At least 39 people have been killed in violent attacks by leftist guerrillas near Colombia’s troubled border with Venezuela.
Authorities said the government had been forced to suspend high-level peace talks with the group after the guerrilla attacks, according to a foreign news agency report.
President Gustavo Petro suspended already troubled peace talks with the National Liberation Army, accusing it of war crimes amid a fresh wave of unrest.
In two separate incidents, National Liberation Army fighters targeted a rival leftist group and a powerful paramilitary criminal gang, dashing hopes that the group would surrender voluntarily.
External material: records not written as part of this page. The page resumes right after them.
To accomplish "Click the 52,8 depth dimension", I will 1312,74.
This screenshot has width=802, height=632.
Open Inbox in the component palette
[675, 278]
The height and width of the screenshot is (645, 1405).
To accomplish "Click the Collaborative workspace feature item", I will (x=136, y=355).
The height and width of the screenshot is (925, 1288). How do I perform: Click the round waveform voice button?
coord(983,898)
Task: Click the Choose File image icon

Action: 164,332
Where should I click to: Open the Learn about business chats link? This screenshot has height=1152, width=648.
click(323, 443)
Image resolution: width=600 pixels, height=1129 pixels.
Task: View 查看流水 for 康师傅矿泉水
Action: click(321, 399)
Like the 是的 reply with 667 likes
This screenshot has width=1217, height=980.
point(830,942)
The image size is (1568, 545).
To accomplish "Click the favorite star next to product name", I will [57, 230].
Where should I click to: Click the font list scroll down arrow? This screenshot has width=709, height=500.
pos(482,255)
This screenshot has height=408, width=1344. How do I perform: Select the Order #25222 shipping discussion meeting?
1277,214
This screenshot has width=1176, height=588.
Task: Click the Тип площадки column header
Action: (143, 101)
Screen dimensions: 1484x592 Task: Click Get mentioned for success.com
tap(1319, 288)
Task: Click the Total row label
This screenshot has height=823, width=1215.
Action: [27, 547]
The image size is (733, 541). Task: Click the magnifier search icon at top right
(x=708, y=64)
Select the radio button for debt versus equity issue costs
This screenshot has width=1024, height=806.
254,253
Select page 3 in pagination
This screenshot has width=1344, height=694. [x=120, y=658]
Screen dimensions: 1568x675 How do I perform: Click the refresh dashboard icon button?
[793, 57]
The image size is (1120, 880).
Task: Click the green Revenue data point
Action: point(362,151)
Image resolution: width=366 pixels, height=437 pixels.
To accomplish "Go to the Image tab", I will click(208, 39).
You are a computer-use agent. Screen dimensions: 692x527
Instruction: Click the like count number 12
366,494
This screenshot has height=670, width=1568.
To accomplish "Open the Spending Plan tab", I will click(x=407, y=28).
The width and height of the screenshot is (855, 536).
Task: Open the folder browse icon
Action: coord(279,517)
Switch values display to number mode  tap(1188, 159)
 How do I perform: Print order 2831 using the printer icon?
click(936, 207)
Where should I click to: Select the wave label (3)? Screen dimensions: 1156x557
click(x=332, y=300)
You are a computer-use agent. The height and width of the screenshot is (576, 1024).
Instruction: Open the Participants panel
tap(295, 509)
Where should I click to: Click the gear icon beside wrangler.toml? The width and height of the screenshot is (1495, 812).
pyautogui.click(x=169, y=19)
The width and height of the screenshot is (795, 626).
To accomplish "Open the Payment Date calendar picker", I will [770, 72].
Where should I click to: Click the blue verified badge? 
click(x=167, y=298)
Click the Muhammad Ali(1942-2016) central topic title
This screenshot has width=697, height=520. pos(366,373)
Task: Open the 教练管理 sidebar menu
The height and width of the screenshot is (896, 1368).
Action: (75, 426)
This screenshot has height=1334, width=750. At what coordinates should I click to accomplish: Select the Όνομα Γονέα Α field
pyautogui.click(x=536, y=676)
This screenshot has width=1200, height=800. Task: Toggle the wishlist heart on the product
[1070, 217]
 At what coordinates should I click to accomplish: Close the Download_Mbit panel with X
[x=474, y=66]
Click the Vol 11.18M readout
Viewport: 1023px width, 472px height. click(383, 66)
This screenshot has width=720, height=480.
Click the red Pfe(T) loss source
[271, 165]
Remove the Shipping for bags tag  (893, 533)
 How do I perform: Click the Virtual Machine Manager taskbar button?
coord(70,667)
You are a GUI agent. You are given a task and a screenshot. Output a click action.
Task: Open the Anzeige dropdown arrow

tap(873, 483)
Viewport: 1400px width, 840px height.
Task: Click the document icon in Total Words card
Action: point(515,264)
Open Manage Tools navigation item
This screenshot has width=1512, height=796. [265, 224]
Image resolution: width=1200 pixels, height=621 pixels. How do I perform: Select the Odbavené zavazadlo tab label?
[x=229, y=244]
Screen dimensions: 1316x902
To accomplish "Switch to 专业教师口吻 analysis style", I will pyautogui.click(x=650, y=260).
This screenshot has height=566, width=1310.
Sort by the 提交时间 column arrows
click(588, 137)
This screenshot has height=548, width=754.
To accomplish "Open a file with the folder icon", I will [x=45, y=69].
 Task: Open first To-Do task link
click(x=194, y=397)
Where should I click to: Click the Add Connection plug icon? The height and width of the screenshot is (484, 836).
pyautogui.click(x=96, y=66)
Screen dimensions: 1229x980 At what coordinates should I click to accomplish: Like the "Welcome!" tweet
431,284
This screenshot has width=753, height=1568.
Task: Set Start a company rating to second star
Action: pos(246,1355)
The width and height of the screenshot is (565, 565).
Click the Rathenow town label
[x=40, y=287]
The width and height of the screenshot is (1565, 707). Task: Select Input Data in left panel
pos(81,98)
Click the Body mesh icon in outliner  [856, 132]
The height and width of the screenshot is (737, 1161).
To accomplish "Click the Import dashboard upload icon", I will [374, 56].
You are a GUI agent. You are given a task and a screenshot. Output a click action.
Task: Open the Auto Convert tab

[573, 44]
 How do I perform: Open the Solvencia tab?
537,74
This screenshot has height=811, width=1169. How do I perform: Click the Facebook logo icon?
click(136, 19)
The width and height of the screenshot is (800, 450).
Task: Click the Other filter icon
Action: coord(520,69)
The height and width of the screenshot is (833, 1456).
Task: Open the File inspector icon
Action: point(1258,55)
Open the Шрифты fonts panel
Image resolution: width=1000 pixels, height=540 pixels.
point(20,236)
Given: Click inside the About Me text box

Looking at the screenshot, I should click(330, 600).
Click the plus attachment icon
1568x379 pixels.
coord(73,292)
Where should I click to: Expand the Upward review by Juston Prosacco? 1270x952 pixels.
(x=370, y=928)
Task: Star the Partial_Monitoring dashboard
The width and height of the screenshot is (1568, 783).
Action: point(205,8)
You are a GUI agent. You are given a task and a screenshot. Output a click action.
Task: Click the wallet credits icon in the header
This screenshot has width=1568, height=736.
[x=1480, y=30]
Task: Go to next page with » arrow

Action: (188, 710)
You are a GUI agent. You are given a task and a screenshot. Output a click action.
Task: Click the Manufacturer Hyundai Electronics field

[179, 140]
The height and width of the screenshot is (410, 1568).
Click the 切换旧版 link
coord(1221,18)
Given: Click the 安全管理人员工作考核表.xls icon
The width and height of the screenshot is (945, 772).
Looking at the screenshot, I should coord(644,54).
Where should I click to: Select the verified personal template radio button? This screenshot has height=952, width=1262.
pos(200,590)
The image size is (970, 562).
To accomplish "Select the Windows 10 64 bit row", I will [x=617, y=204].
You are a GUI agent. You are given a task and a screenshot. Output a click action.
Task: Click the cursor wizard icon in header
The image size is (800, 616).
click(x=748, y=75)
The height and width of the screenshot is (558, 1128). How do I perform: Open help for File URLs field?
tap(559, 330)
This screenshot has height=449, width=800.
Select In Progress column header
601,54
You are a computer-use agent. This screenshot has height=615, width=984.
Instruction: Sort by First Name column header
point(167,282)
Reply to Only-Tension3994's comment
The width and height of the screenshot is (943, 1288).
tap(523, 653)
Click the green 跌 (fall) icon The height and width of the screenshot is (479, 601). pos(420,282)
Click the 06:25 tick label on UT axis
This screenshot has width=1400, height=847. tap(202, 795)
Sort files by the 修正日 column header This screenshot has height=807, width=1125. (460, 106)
At least 30 people were killed and 20 wounded when National Liberation Army fighters targeted dissident members of the Revolutionary Armed Forces of Colombia (FARC) in several villages and farms, according to the North Ascension Department in northeastern Colombia.
Nine people were killed in the nearby department of Bolivar, in the northern state of Asuncion, officials said, as gunmen went door-to-door searching for people linked to rival gangs.
The department’s governor said the violence began on Thursday and was sparked by a territorial dispute over the cocaine trade.
Armed groups have been fighting for decades for control of the lucrative coca plantations, which are located along the Colombia-Venezuela border and fuel cocaine use worldwide.